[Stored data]
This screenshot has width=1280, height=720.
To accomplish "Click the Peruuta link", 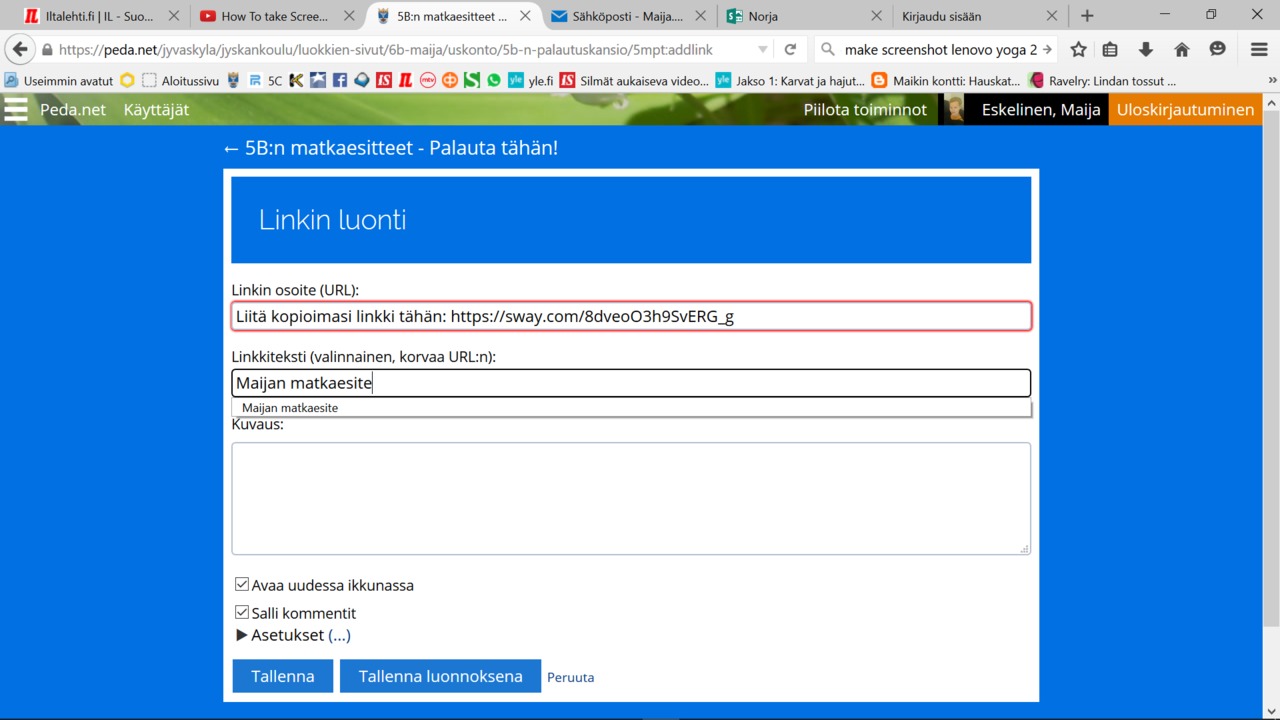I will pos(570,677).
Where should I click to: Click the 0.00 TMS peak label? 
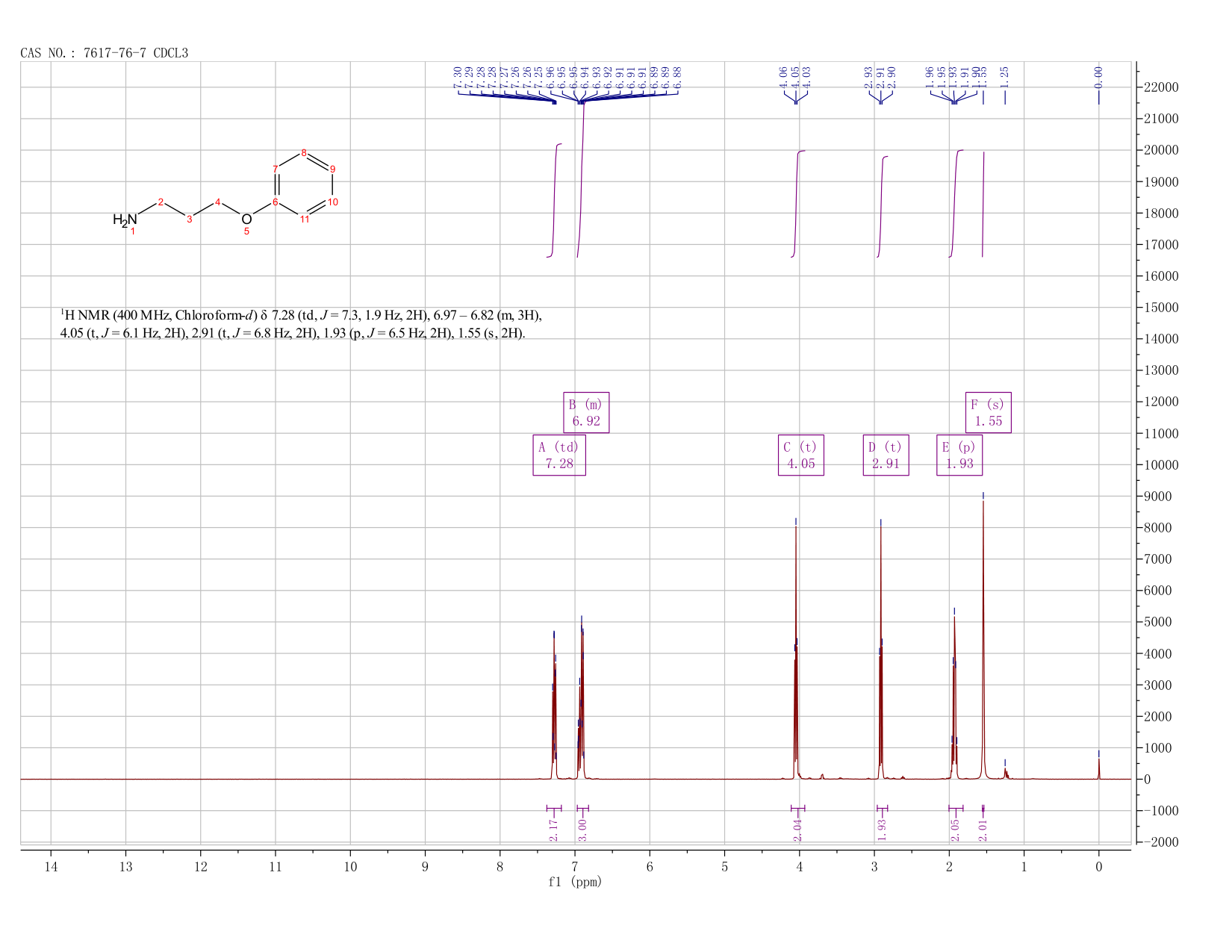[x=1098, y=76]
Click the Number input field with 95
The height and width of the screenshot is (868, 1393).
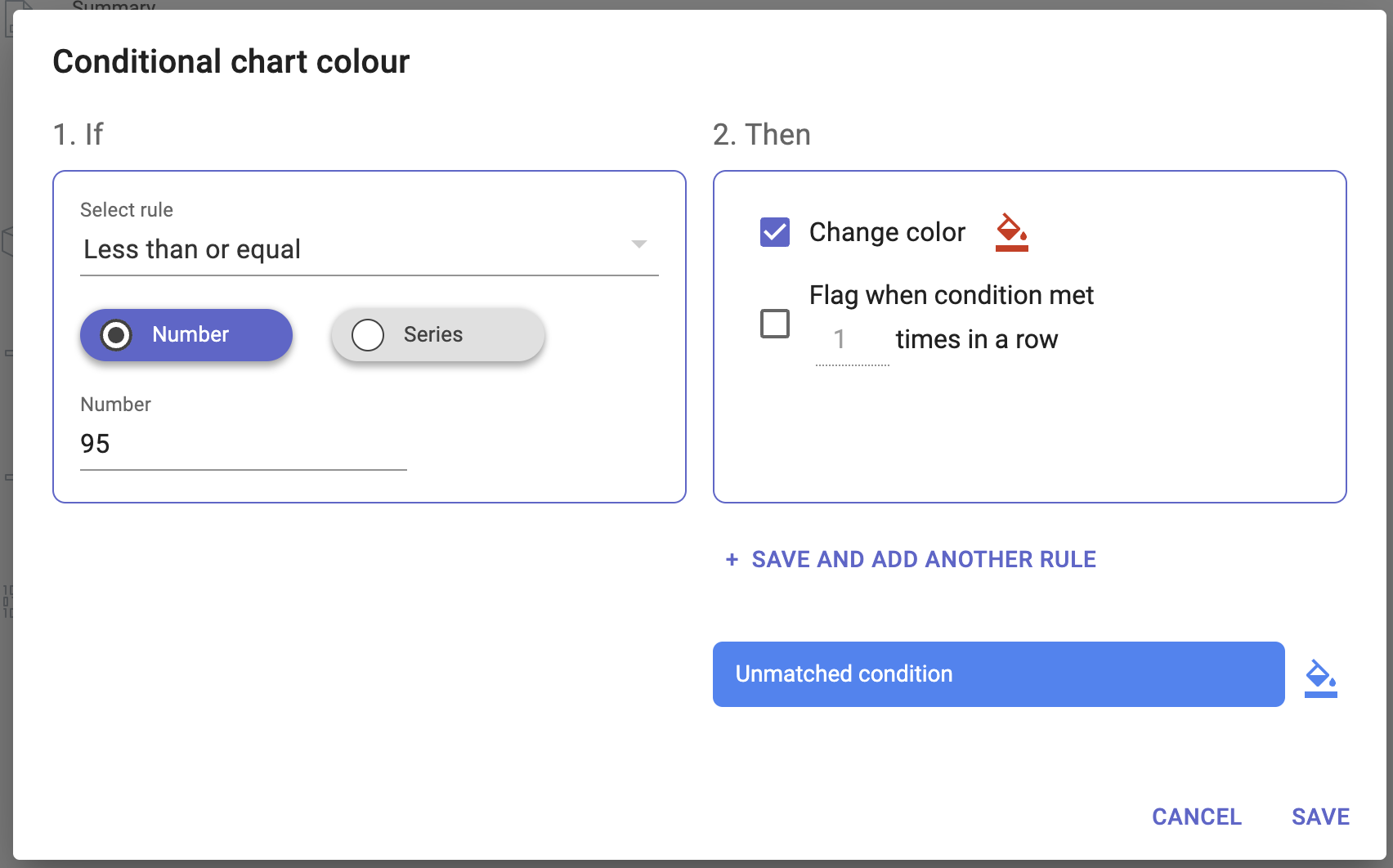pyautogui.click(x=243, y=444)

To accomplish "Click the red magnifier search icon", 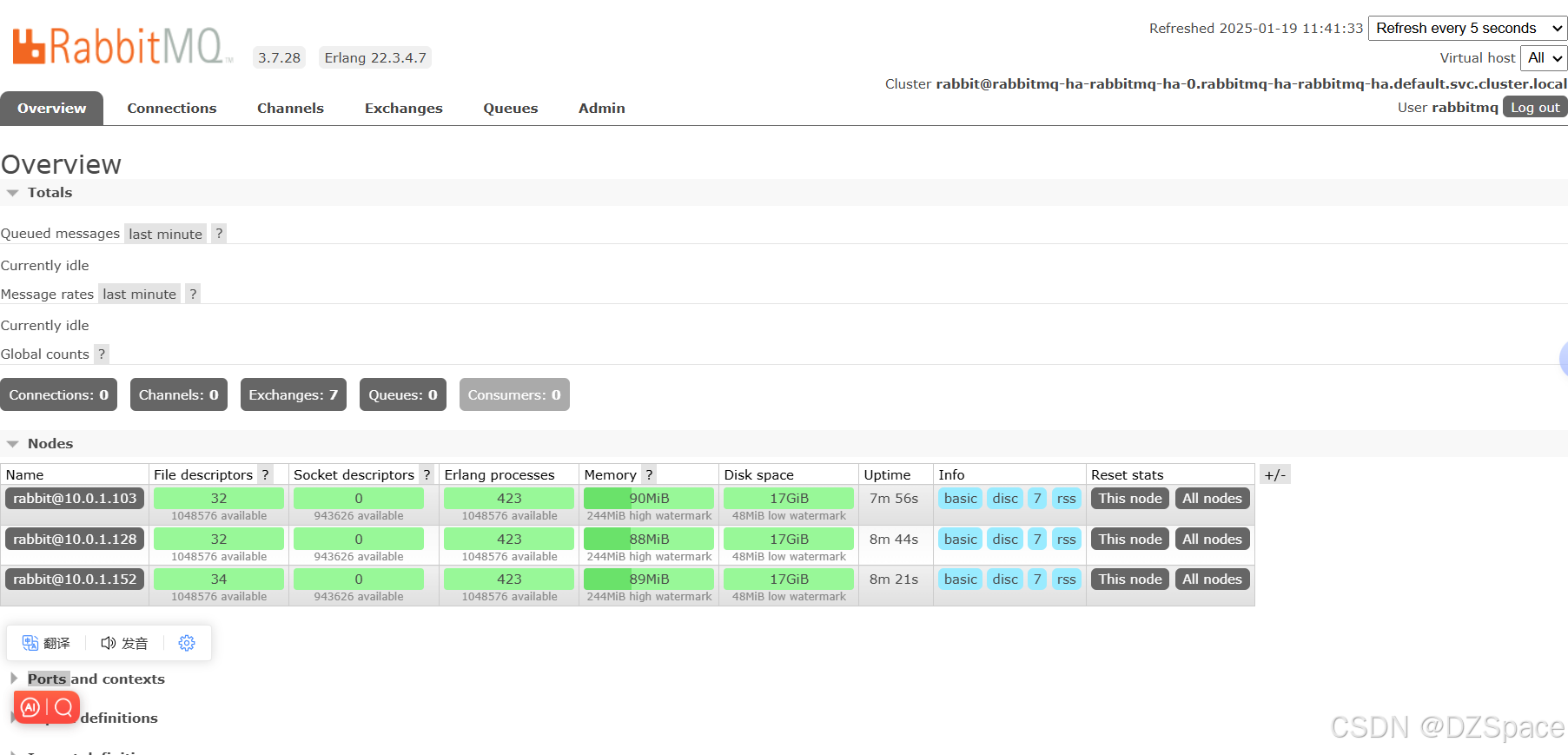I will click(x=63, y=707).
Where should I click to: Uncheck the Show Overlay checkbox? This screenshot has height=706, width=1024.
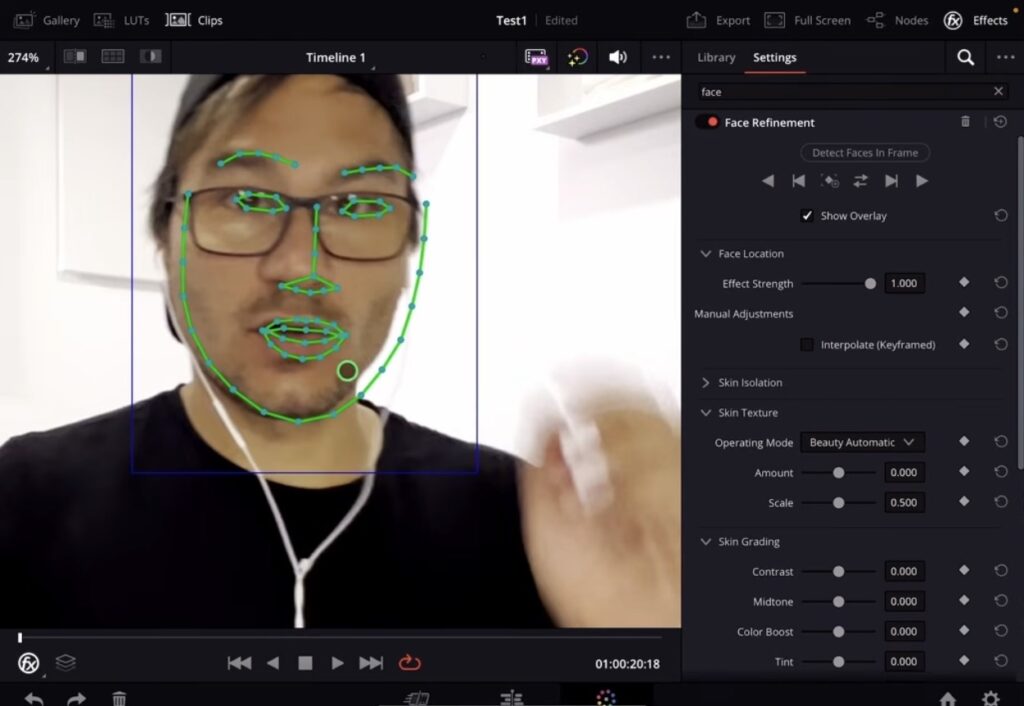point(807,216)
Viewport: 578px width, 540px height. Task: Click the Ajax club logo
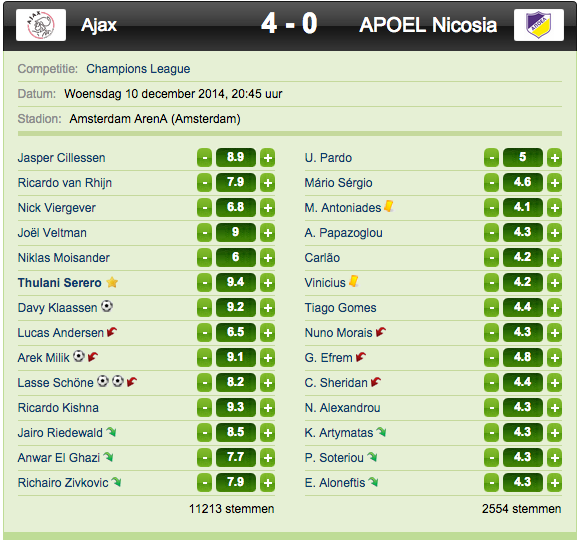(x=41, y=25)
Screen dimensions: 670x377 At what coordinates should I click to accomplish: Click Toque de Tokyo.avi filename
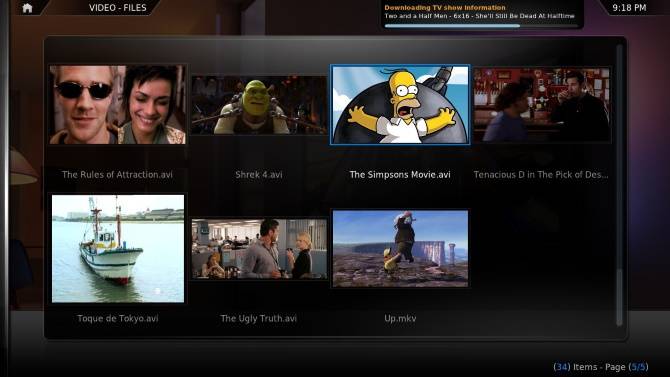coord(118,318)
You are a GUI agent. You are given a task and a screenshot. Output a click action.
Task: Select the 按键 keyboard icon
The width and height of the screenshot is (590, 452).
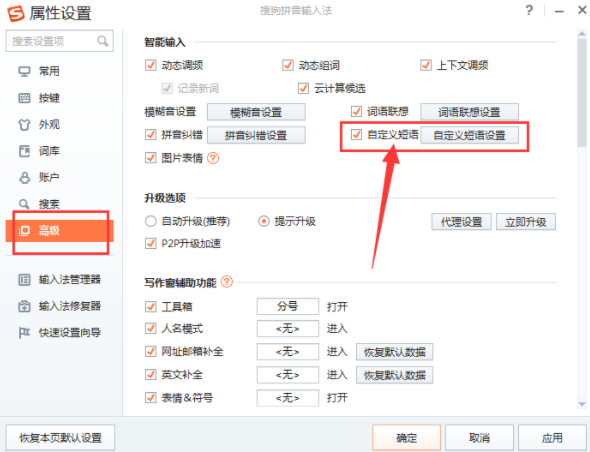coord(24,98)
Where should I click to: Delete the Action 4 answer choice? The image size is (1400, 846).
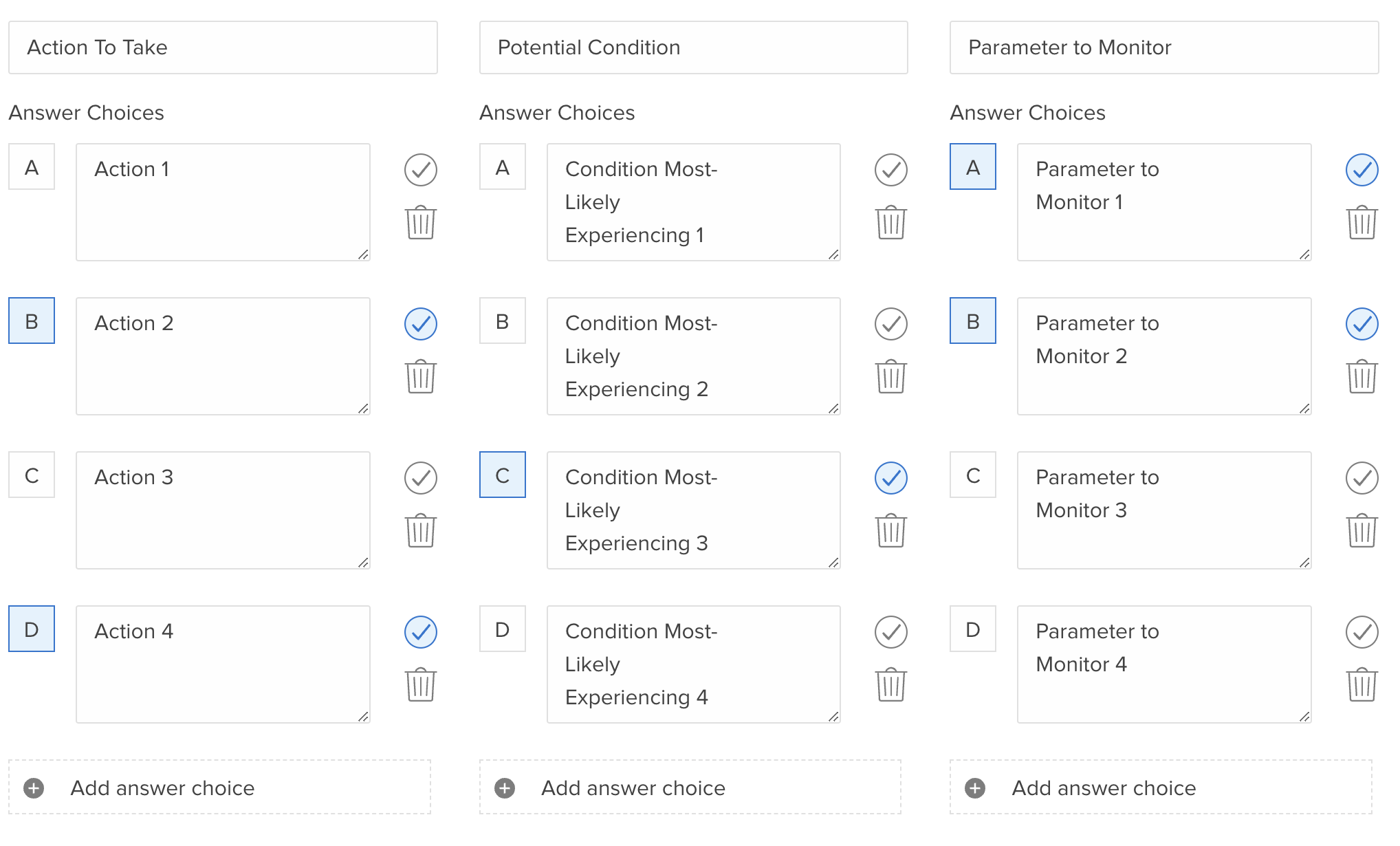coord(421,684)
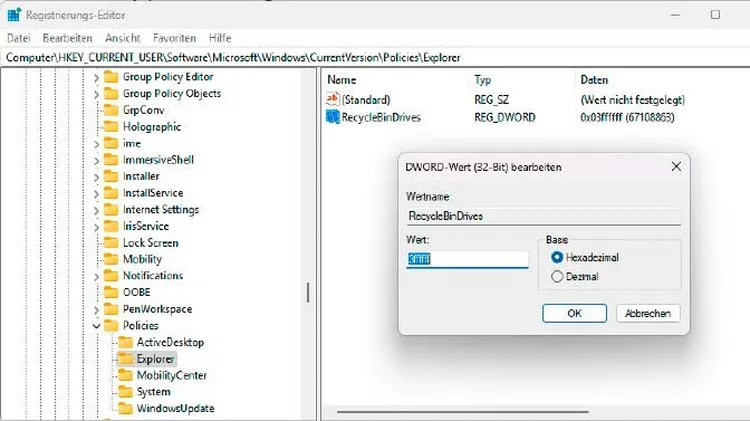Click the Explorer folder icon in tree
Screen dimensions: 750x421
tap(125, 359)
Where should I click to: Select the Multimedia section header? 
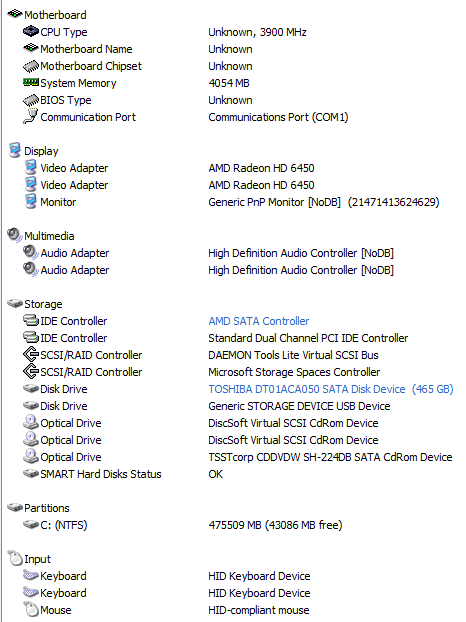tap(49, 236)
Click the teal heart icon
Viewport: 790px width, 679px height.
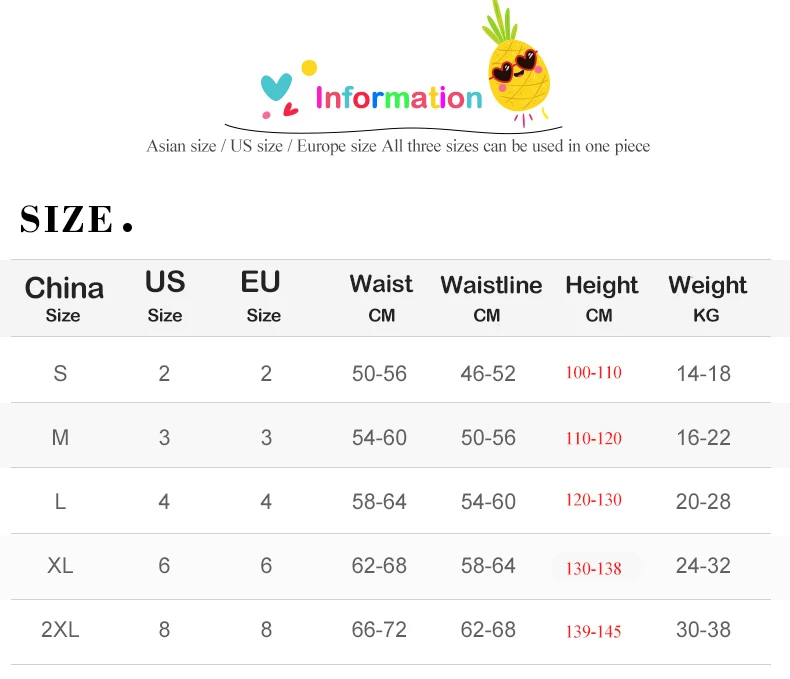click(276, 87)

#### [EXERCISE BRIEF]
With all pictures omitted, return exactly the lines from the one containing "The width and" through the end of the entries above.

#### [ANSWER AREA]
The width and height of the screenshot is (590, 452).
coord(24,98)
Where should I click to: Delete the Action 4 answer choice? The image size is (1400, 846).
coord(421,684)
Click the Explorer folder icon in tree
Screen dimensions: 750x421
tap(125, 359)
Where should I click to: Select the Multimedia section header? 
tap(49, 236)
Click the teal heart icon
Viewport: 790px width, 679px height.
click(276, 87)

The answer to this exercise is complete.